3. Flow of Reducing Agent Supply Control Method The flow of control by the DCU of the exhaust purification apparatus as described above will be described with reference to FIG.

First, it is determined whether to supply a reducing agent (S101). This determination is made based on, for example, the elapsed time from the previous supply, the NO _x emission amount from the internal combustion engine, the ammonia adsorption amount on the NO _x catalyst, and the like. In addition, this step can be omitted when the reducing agent is always supplied.

  When it is determined that the reducing agent is to be supplied, the ECU 33 obtains the rotational speed Ne of the internal combustion engine, the rotational torque Tr or the exhaust flow rate Fg, and the fuel injection timing Qt of the internal combustion engine (S102). In this embodiment, the rotational speed Ne, the rotational torque Tr, and the fuel injection timing Qt are acquired. The rotational speed Ne is a value detected from the output shaft or the like of the internal combustion engine, the rotational torque Tr is calculated from the rotational speed Ne and the fuel injection amount Q of the internal combustion engine, and the fuel injection timing Qt is an injection instruction signal of the ECU 33. Detected from.

  Next, the exhaust timing Tg of the internal combustion engine is detected based on the acquired rotational speed Ne and fuel injection timing Qt (S103). Further, based on the acquired rotational speed Ne and rotational torque Tr, a delay time Tdelay until the peak of the pressure wave caused by exhaust gas discharge reaches the reducing agent supply position is calculated from the exhaust timing Tg of the internal combustion engine. (S104). This delay time Tdelay can be calculated using a preset map as shown in FIG. For example, the delay time Tdelay is set to be shorter as the rotational speed Ne is higher and as the rotational torque Tr is larger.
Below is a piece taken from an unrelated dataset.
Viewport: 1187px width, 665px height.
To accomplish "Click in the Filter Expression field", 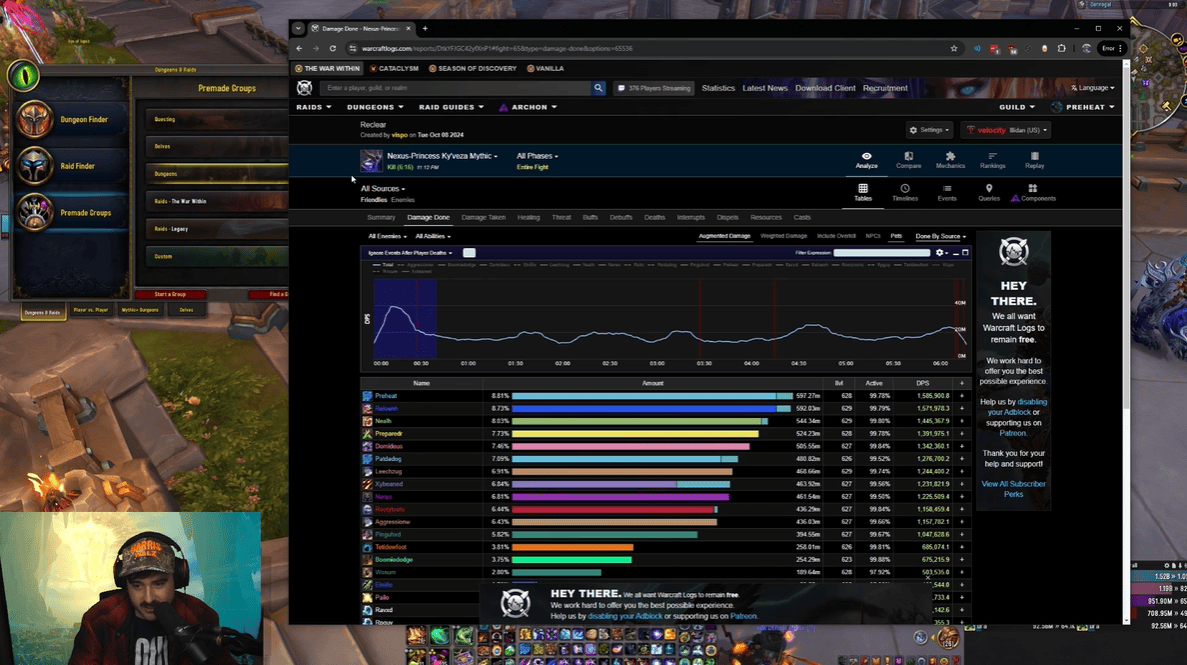I will click(875, 253).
  Further, the supply frequency Ndos for the frequency of the pressure wave is set based on the acquired rotation speed Ne (S105). This supply frequency Ndos is set by using a map showing correlation as shown in FIG. Here, the supply frequency Ndos is set so that the supply cycle of the reducing agent is equal to or less than the threshold value f1. For example, if the rotational speed Ne of the internal combustion engine is equal to or less than r1, the reducing agent is supplied once every rotation cycle of the internal combustion engine. If the rotational speed of the internal combustion engine is equal to or greater than r1 and equal to or less than r2, two rotations of the internal combustion engine are performed. If the reducing agent is supplied once every cycle and the rotational speed of the internal combustion engine is equal to or greater than r2, the reducing agent is set to be supplied once every four rotation cycles of the internal combustion engine.

  The setting of the supply frequency Ndos (S105) and the setting of the delay time Tdelay (S104) may be reversed.
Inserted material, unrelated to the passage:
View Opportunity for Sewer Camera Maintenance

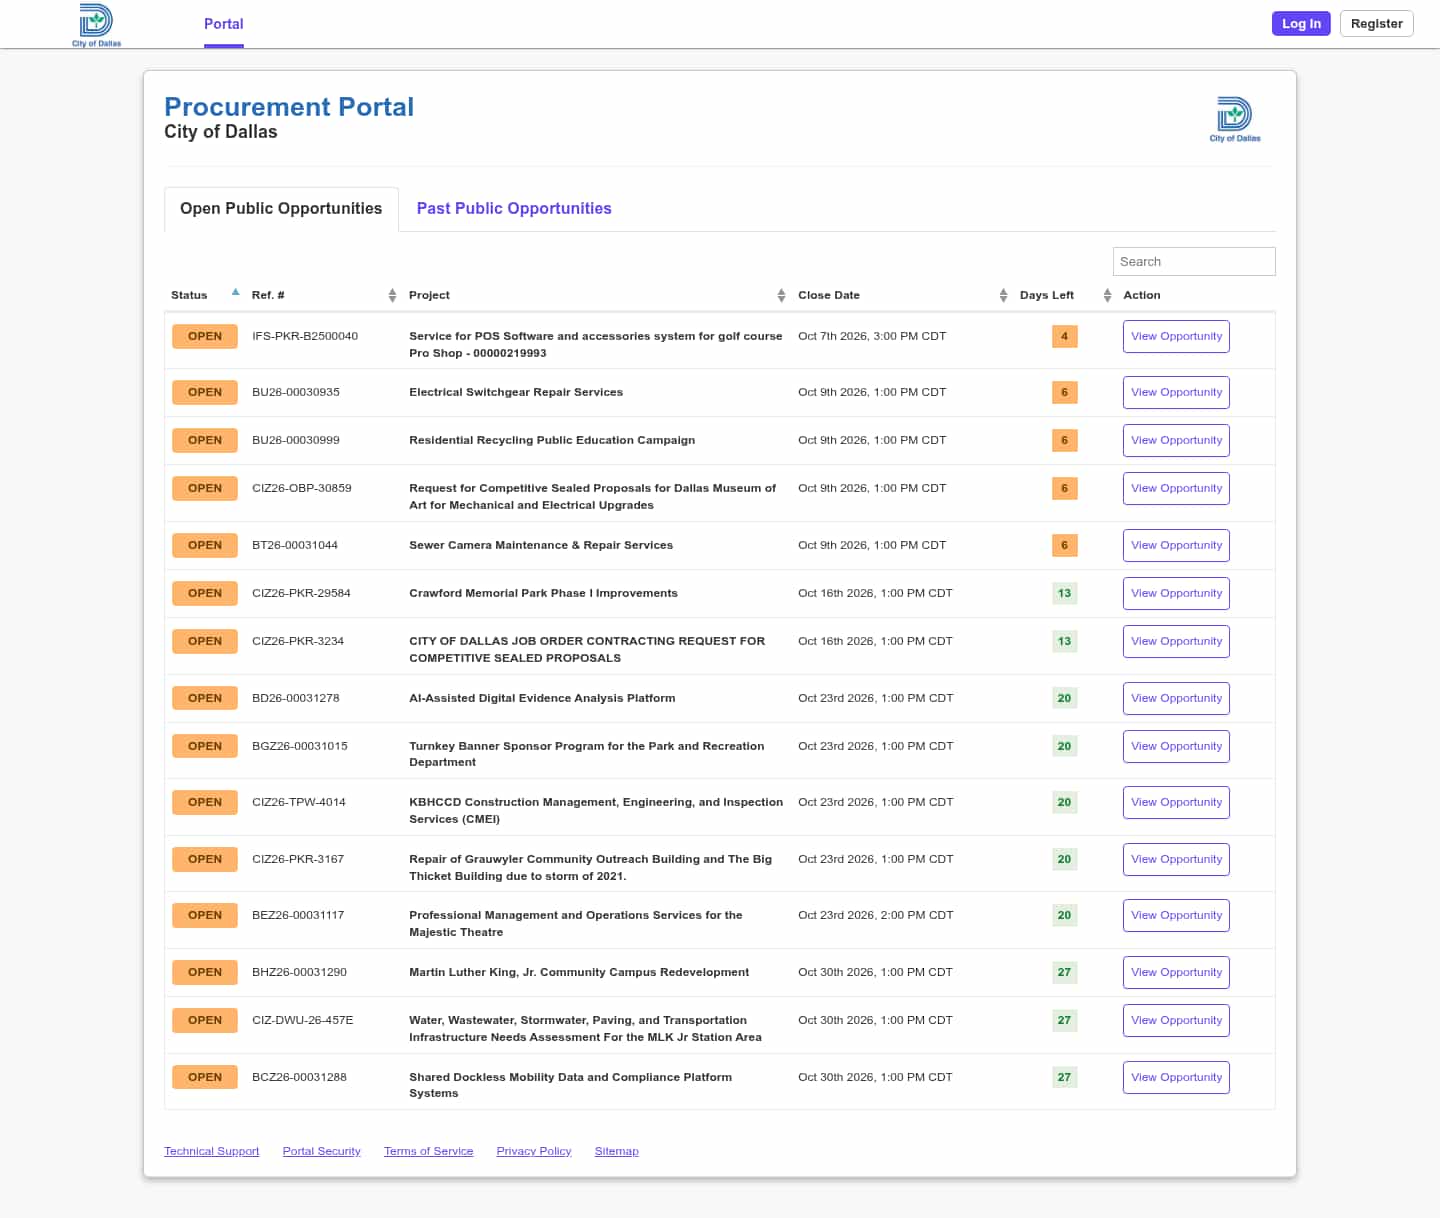pyautogui.click(x=1176, y=545)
  Next, the reducing agent supply timing Tdos is determined based on the exhaust timing Tg, the supply frequency Ndos, and the delay time Tdelay (S106). The supply timing Tdos set in this way is the timing at which the peak of the pressure wave of the exhaust gas reaches the reducing agent supply position in the exhaust passage.

  Thereafter, it is determined whether or not the determined supply timing Tdos is different from the previous reducing agent supply timing Tdos ′ (S107). If the determined supply timing Tdos is different, the supply timing Tdos is changed to a new supply timing Tdos (S108). Then, intermittent supply of the reducing agent is executed (S109), and the supply of the reducing agent is completed.

According to the exhaust purification apparatus of the present embodiment as described above, since the reducing agent is intermittently supplied from the reducing agent supply means in correspondence with the peak of the pressure wave of the exhaust gas, the shape and distance of the exhaust passage, etc. Regardless of this, the reducing agent is stably supplied at an optimal timing. Furthermore, since the reducing agent is supplied to the portion where the kinetic energy of the exhaust gas pulsating in the exhaust passage is the highest, the supplied reducing agent is efficiently atomized using the kinetic energy. This is, for example, a state in which a high Weber number indicating the ratio between the inertial force acting on the boundary surface of the droplet and the surface tension is realized, and a state in which surface breakage of the liquid is further promoted is easily achieved. Therefore, the reducing agent is uniformly dispersed in the exhaust gas, and NO _x is efficiently reduced.
Moreover, the reducing agent for being atomized are dispersed in the exhaust gas, the supplied reducing agent such as adhering to the inner wall surface of the exhaust passage in the vicinity supply position remains the reducing agent in liquid form is reduced, NO _X The reduction efficiency of can be easily improved.

  Further, in this exhaust purification device, since the reducing agent is supplied corresponding to the delay of the peak of the pressure wave with respect to the exhaust timing, which is obtained based on the rotational speed of the internal combustion engine and the torque or exhaust flow rate of the internal combustion engine, An appropriate supply timing of the reducing agent is easily set.

  Furthermore, since the reducing agent is supplied in correspondence with the supply frequency with respect to the frequency of the pressure wave, which is obtained based on the rotation speed of the internal combustion engine, the supply frequency is avoided from becoming excessively high, and the supply of the reducing agent supply means is performed. It is possible to supply the reducing agent at an appropriate supply timing according to the capacity. Moreover, if the supply frequency of the reducing agent is prevented from becoming excessively high, failure due to overheating of the equipment constituting the reducing agent supply means can be prevented, the reducing agent can be supplied stably, and the supply amount can vary. Is prevented.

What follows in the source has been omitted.